Leading article: No time for MI5 to stand in the way

 

Deporting Abu Qatada to Jordan was the easy option. After all, the man said to be Osama bin Laden's right-hand man in Britain had already been convicted in Amman, in absentia, for his involvement in a plot to target American and Israeli tourists. With deportation facing legal obstacles in the form of a European Court of Human Rights ruling, the most pertinent questions focus on why a trial cannot go ahead in the UK.

There is certainly a prima facie case against Mr Qatada. Videos of him delivering hate sermons were found in the flat of one of the 9/11 bombers. He appeared on the BBC's Panorama programme in 2001 justifying suicide attacks. In 1995, he ruled it was Islamically lawful to kill the wives and children of apostates who had rejected Islam. His religious rulings were taken seriously by his followers: at least two convicted terrorists – shoe-bomber Richard Reid and Zacarias Moussaoui – sought advice from him. Time and again, his theology has legitimised acts of violence.

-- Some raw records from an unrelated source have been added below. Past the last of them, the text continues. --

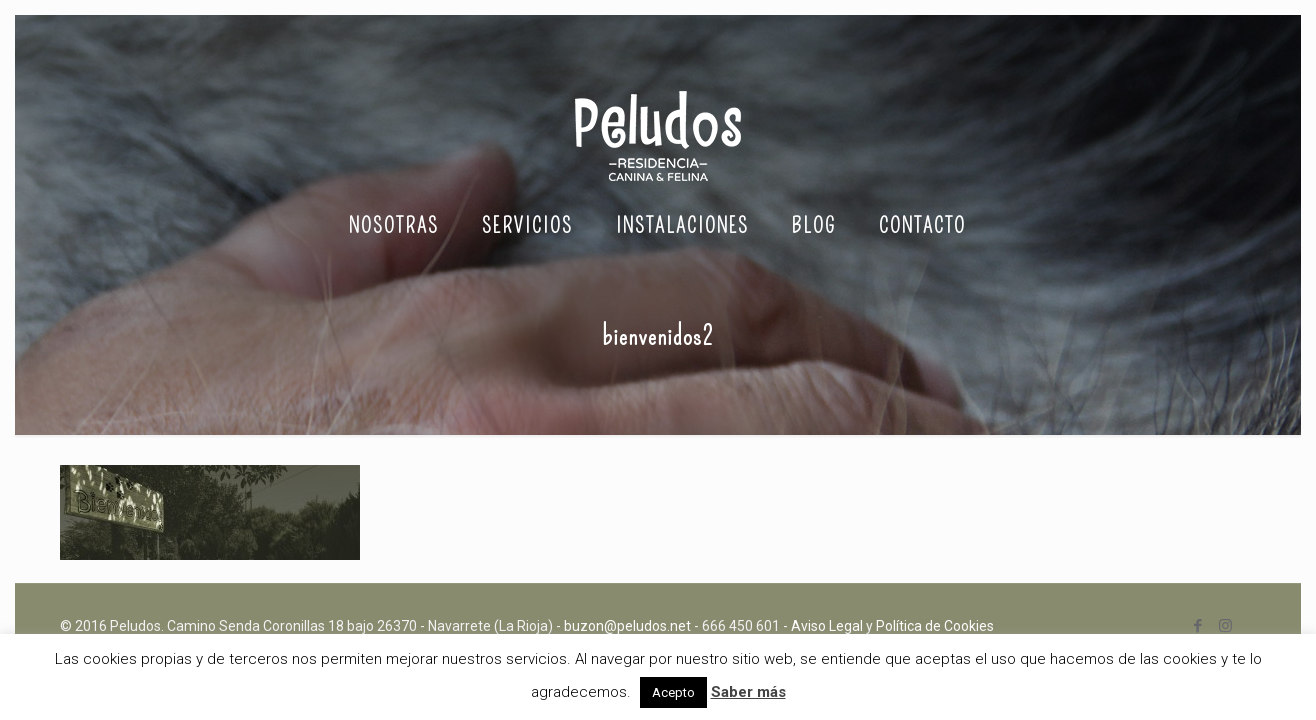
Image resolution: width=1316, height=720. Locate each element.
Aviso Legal (827, 626)
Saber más (748, 692)
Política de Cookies (935, 626)
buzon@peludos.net (627, 626)
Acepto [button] (673, 692)
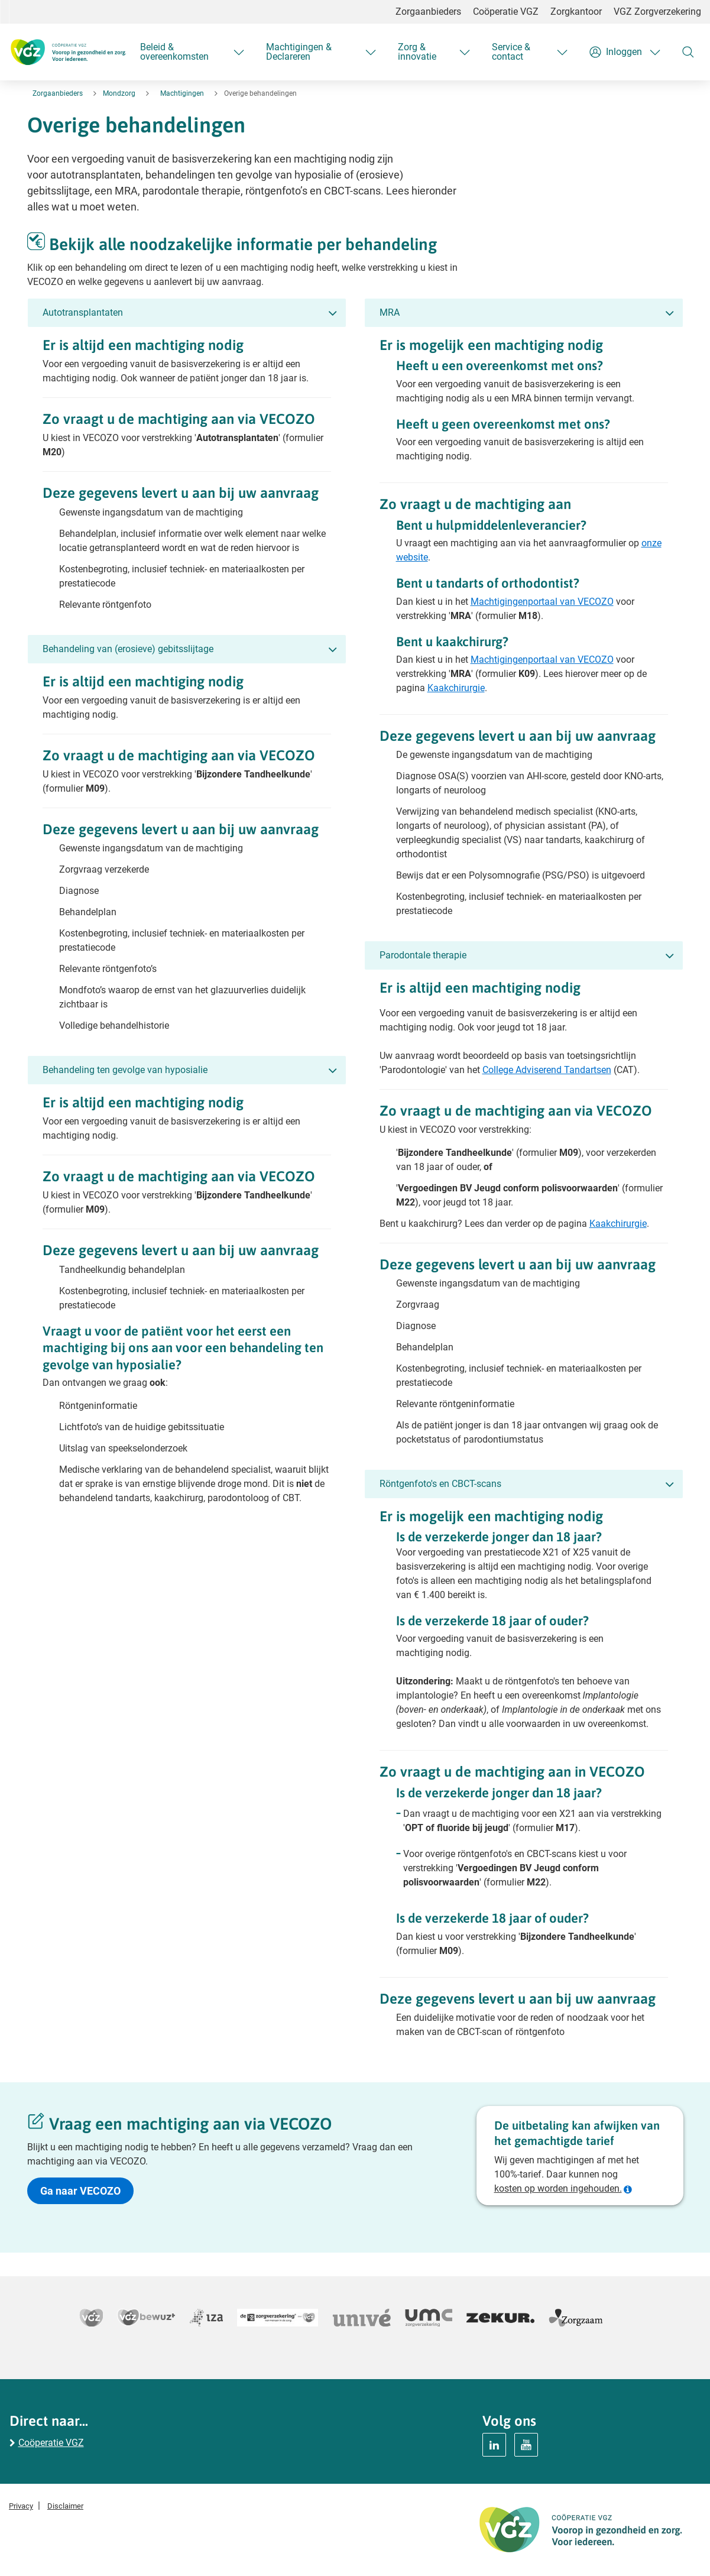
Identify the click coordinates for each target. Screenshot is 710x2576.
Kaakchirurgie (456, 688)
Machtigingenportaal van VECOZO (542, 601)
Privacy (21, 2506)
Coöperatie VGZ (506, 11)
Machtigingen (182, 93)
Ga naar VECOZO (80, 2191)
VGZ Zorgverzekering (657, 11)
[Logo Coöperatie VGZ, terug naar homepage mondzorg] (68, 52)
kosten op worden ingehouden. (558, 2188)
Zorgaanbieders (428, 11)
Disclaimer (65, 2506)
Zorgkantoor (576, 11)
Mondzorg (119, 93)
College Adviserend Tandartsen (546, 1069)
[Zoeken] (688, 52)
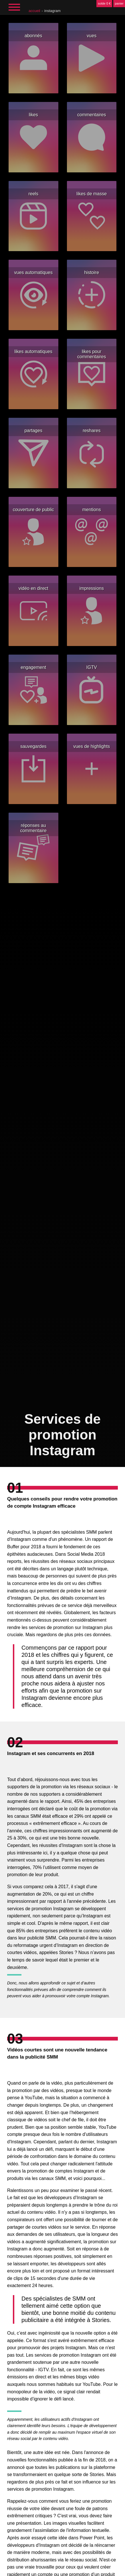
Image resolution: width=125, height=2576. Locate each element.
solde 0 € (104, 3)
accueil (34, 11)
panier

Britain has anti-terrorism laws covering a wide range of offences, including incitement. The 2000 Terrorism Act made it a specific offence to incite terrorism overseas. If the intelligence against Mr Qatada is convincing enough to hold him in prison on and off for 10 years, why can some of it not be converted into evidence that a court would find convincing?

In fact, in 2007, the Special Immigration Appeals Commission found that Mr Qatada had "given advice to many terrorist groups and individuals", concluding that the reach and the depth of his influence was "formidable, even incalculable". But the repeated claim from the Government is that Mr Qatada cannot be tried because of security service concerns.

When the same arguments were employed in 2010, at the inquest into the victims of the 7/7 London Transport bombings, they were – rightly – overridden by the coroner. The current situation, with the only option in default of a trial to release Mr Qatada on bail, is undesirable. More must be done to establish a charge of soliciting to commit murder. The sensitivities of the security services are outweighed by the need for a trial.